Features in the road map

  • Automatic feature engineering
  • Automatic parameter optimization

Foreshadow supports python 3.6+

Installing Foreshadow

$ pip install foreshadow

Read the documentation to set up the project from source.

Getting Started

To get started with foreshadow, install the package using pip install. This will also install the dependencies. Now create a simple python script that uses all the defaults with Foreshadow.

First import foreshadow

from foreshadow.foreshadow import Foreshadow
from foreshadow.estimators import AutoEstimator
from foreshadow.utils import ProblemType

Also import sklearn, pandas, and numpy for the demo

import pandas as pd

from sklearn.datasets import boston_housing
from sklearn.model_selection import train_test_split

Now load in the boston housing dataset from sklearn into pandas dataframes.
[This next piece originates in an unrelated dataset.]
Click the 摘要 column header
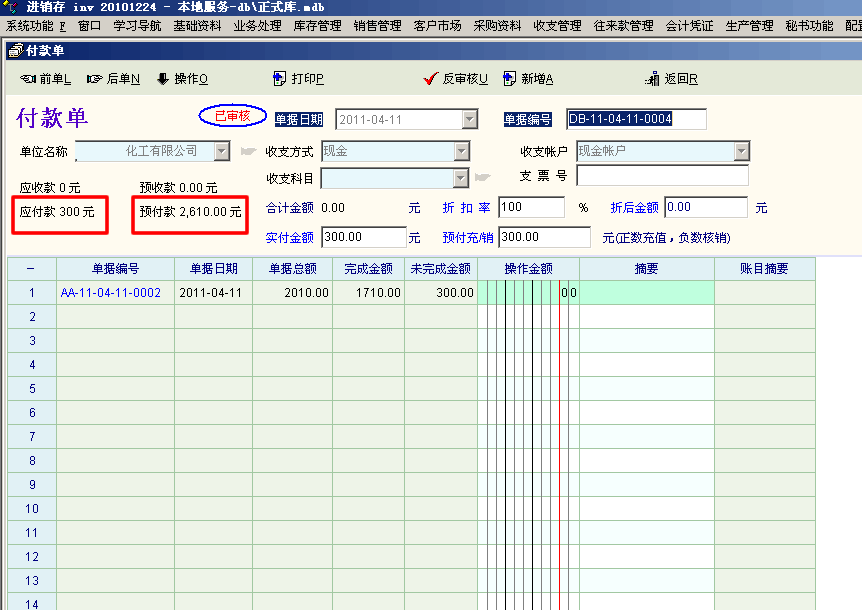The height and width of the screenshot is (610, 862). 646,269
This is a common dataset for testing machine learning models and comes built in to scikit-learn.

boston = load_boston()
bostonX_df = pd.DataFrame(boston.data, columns=boston.feature_names)
bostony_df = pd.DataFrame(boston.target, columns=['target'])
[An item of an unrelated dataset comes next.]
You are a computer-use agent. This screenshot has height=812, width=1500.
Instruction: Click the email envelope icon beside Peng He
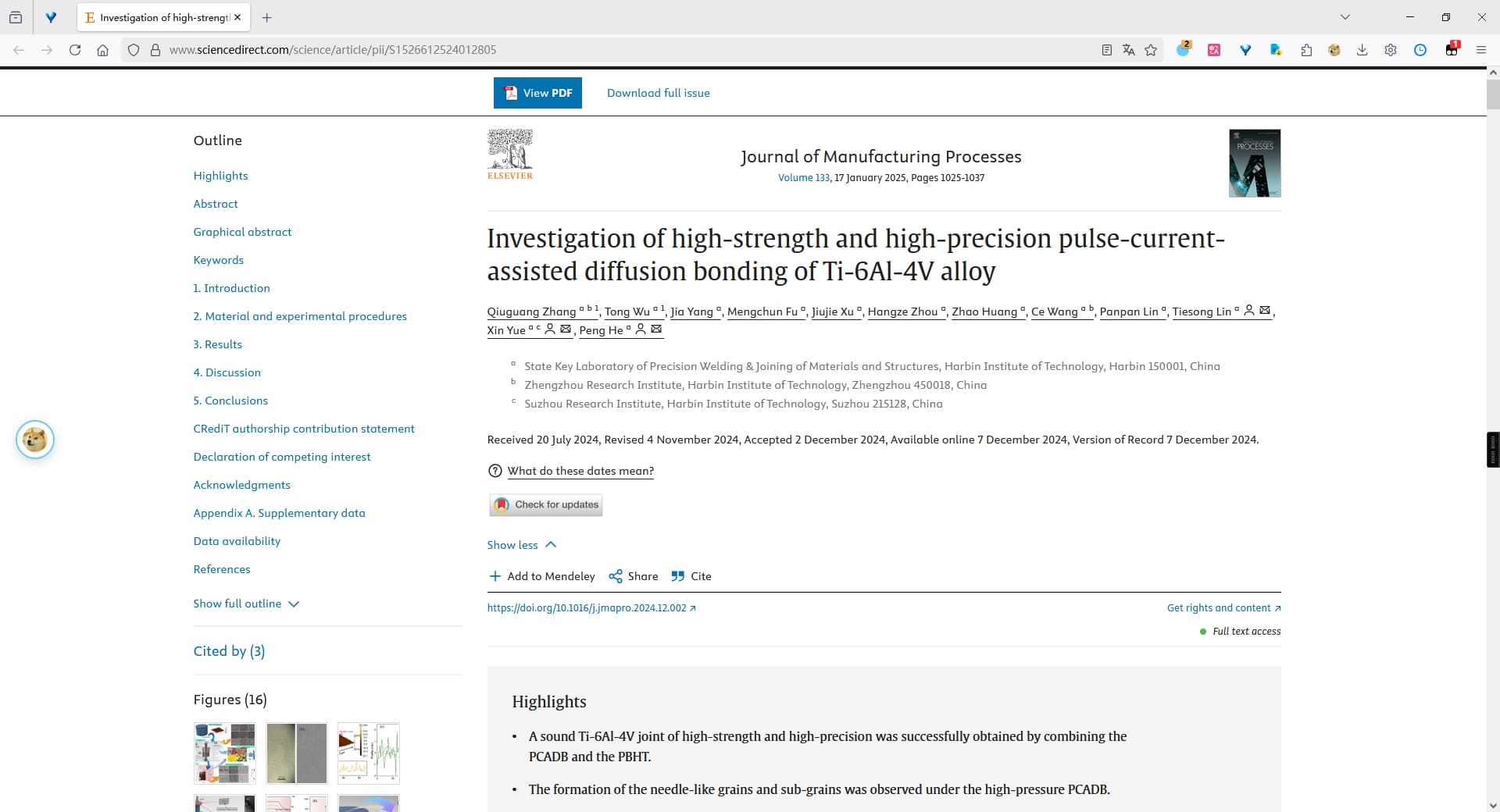coord(656,329)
Next, exactly as if working with an sklearn estimator, perform a train test split on the data and pass the train data into the fit function of a new Foreshadow object

X_train, X_test, y_train, y_test = train_test_split(bostonX_df,
   bostony_df, test_size=0.2)

problem_type = ProblemType.REGRESSION

estimator = AutoEstimator(
    problem_type=problem_type,
    auto="tpot",
    estimator_kwargs={"max_time_mins": 1},
)
shadow = Foreshadow(estimator=estimator, problem_type=problem_type)
shadow.fit(X_train, y_train)

Now fs is a fit Foreshadow object for which all feature engineering has been performed and the estimator has been trained and optimized. It is now possible to utilize this exactly as a fit sklearn estimator to make predictions.

shadow.score(X_test, y_test)

Great, you now have a working Foreshaow installation! Keep reading to learn how to export, modify and construct pipelines of your own.

Tutorial

We also have a jupyter notebook tutorial to go through more details under the examples folder.

Documentation

Read the docs!

The Developer Guide

Developers Guide

Thank you for taking the time to contribute and reading this page, any and all help is appreciated!

Setting up the Project From Source

General Setup
  1. Clone the project down to your computer

    $ git clone https://github.com/georgianpartners/foreshadow.git
    $ cd foreshadow
    $ git checkout development
    
  2. Install and setup pyenv and pyenv-virtualenv

    Follow the instructions on their pages or use homebrew if you have a Mac

    $ brew install pyenv
    $ brew install pyenv-virtualenv
    

    Make sure to add the following lines to your .bash_profile

    export PYENV_ROOT="$HOME/.pyenv"
    export PATH="$PYENV_ROOT/bin:$PATH"
    if command -v pyenv 1>/dev/null 2>&1; then
      eval "$(pyenv init -)"
    fi
    eval "$(pyenv virtualenv-init -)"
    

    Restart your shell session for the changes to take effect and perform the following setup in the root directory of the project. This sets up a convenient virtualenv that automatically activates in the root of your project. (Note: there is a known error with pyenv. Also, you may need to change the file path depending on your version or you may not even need to do that step.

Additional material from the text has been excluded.